• WHAT TO WORK ON
Copy every line below that contains the word "screenshot". Case counts.

• MATERIAL FOR THE TASK
-- BEGIN --

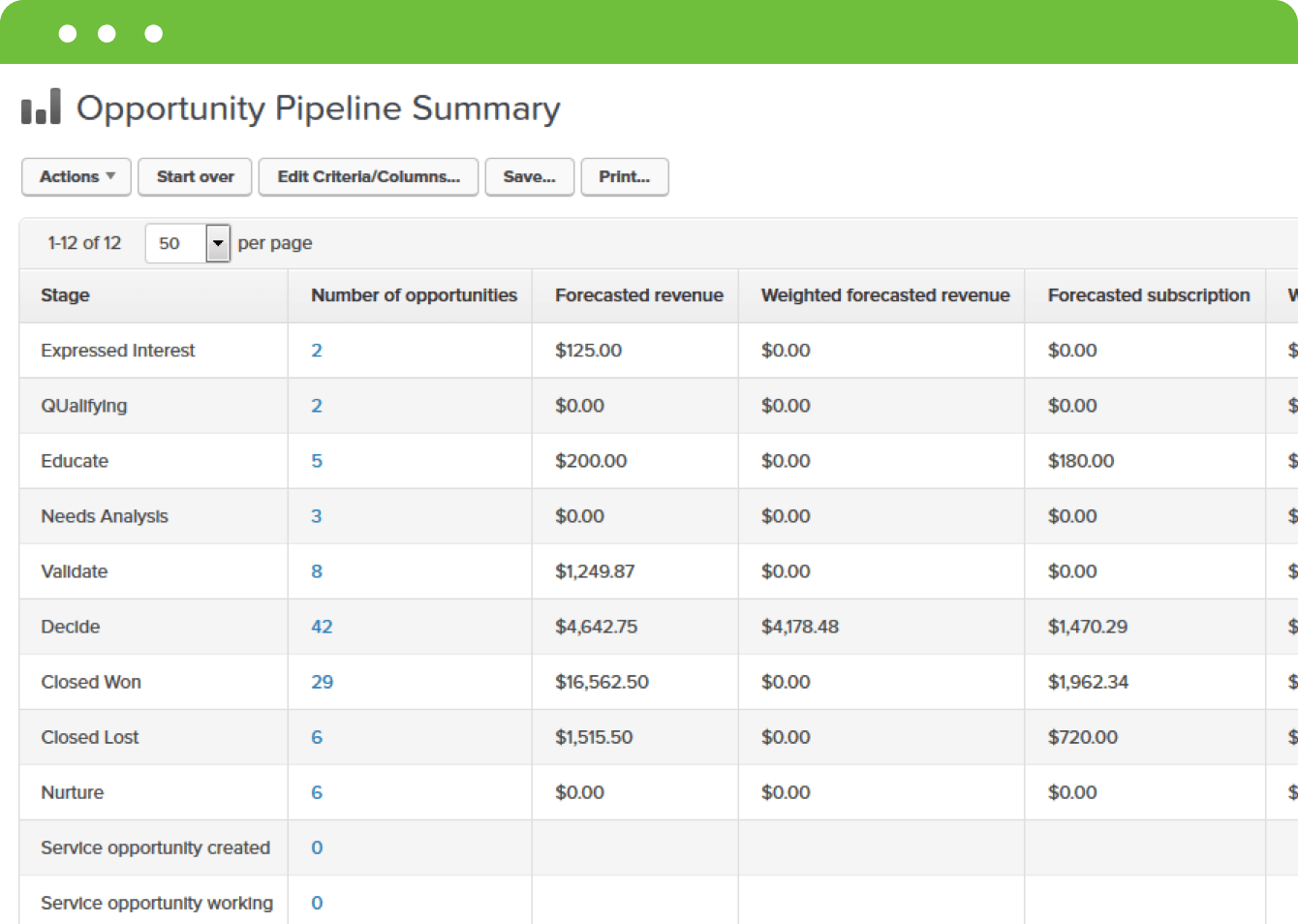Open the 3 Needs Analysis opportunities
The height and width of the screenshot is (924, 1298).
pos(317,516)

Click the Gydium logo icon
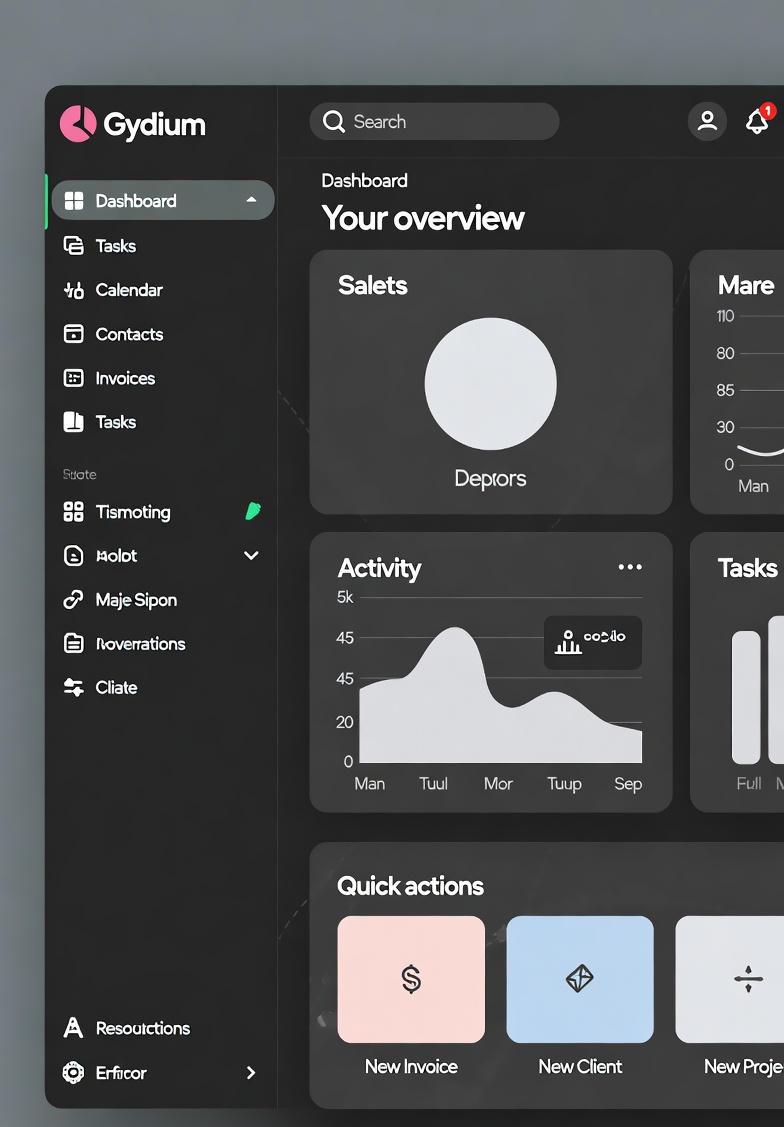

-- END --
-- BEGIN --

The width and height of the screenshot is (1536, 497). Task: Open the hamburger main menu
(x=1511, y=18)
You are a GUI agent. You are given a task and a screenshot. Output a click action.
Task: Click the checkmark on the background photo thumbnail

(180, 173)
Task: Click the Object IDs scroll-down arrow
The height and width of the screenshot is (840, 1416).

-- END --

• COMPLETED TASK
The height and width of the screenshot is (924, 1298).
The width and height of the screenshot is (1536, 497). Task: Open the hamburger main menu
You are a GUI agent. You are given a task and a screenshot. Output a click action.
The height and width of the screenshot is (840, 1416).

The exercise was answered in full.